Policy Debate Experience/Background:
I began as a debater at Hortonville High School from 1999 to 2003 where I debated competitively on the varsity level for four years, traveling equally to both in-state and national tournaments. I then debated at Pace University in New York City for two years where I also did a bit of coaching and judging on the east coast. Since moving back to Wisconsin I spent a year as an assistant coach at Neenah High School in 2006. Since then I have judged on a limited basis, generally two or three times a year. As a debater I ran a very wide range of arguments and am quite familiar with many of the contemporary styles of debate that have evolved since the time I began debating.
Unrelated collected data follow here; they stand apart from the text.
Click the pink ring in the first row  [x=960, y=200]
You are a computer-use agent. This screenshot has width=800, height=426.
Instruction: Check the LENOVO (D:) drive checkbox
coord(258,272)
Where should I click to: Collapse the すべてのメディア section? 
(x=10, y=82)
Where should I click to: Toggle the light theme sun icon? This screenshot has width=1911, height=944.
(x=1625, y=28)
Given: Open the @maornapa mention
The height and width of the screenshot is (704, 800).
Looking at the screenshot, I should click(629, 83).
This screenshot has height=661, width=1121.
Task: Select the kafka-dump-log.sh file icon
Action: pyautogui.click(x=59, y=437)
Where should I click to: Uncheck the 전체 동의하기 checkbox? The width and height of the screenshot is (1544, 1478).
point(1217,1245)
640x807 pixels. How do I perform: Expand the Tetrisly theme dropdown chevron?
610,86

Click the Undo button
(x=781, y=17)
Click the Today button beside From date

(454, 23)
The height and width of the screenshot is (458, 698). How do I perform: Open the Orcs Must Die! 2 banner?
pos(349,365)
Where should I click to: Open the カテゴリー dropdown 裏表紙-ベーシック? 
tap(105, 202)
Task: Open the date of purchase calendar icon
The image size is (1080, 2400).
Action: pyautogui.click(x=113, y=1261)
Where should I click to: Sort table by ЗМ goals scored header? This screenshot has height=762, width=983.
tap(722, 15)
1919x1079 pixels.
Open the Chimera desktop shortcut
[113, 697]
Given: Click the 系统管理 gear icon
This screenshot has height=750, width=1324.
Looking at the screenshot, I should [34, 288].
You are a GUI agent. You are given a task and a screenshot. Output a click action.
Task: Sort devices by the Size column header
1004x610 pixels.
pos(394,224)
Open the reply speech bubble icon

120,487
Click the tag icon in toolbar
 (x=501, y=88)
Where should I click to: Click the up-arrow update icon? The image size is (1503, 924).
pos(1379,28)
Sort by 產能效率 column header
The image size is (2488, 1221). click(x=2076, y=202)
Style of Debate Preferred:
I prefer debaters to make arguments and form the debate around things they do well. What that means is that I will listen to anything as long as you know it well enough to make me understand. If that can’t happen by the time the debate is done, I will be a tad partial to logical arguments. I find case-specific debates to be much more educational and spark my interest much more than a debate using vague link and impact analysis. Offering link and impact analysis early in the debate will go a long way for you. On the opposite side, simply extending tag lines or author names throughout the debate without giving warrants or its impact on the debate will leave me searching for opposing warrants to the argument. I like to see strategy being used throughout the debate. With that in mind, I don’t have much of a preference between making a lot of negative arguments versus having a condensed strategy, but I do appreciate the strategy of going ‘all-in’ early.

Be nice and try to enjoy yourself. Keeping me entertained by being funny and using pop-culture references will help your speaker points.

Speed:
Speed is not a big issue for me as long as you are clear. I flow the evidence just as much, if not more, than I do your tags, so please don’t just clearly speak the tags then spit out the evidence incomprehensibly. It is also important to give me just a small bit of time between blippy theory arguments. Generally, if I’m not writing/typing while you are reading, I can’t understand you. I won’t try to pretend that I know what you’re saying so I’ll probably have a confused look on my face if I’m not following you.

Topicality:
Topicality is fine with me. You should treat analysis on topicality much like you would impact analysis on a disadvantage. Also, please explain your standards well throughout the debate. Saying “they dropped my reasonability standard” does not do a whole lot for me. Explain how that impacts the topicality debate. Using examples and case lists on topicality helps as well. Most importantly, I think that clash is huge in topicality debates. If you don’t want me to do my own comparisons you should be engaging the other team’s arguments.

Critiques:
See above regarding knowing your arguments well. I would prefer to hear the critique explained in your own words as the debate goes on rather than your authors’ explanation. An alternative is very important for me, and I like to hear you explain what “vote negative to reject ” means and does. Moreover, if the affirmative’s case claims to solve war and death you should be winning arguments on why I should evaluate the debate using your impact calculus.

Counterplans:
Counterplans are fine, and I will evaluate the legitimacy of your counterplan based on what is on my flow. I really don’t have a bias against any type of counterplan. Please make comparisons between net benefits and case advantages/solvency deficits. Obviously, both teams should be doing this on counterplan debates. Also, I like to see counterplans written specifically for certain cases, but that doesn’t mean I will disregard your fairly generic counterplan.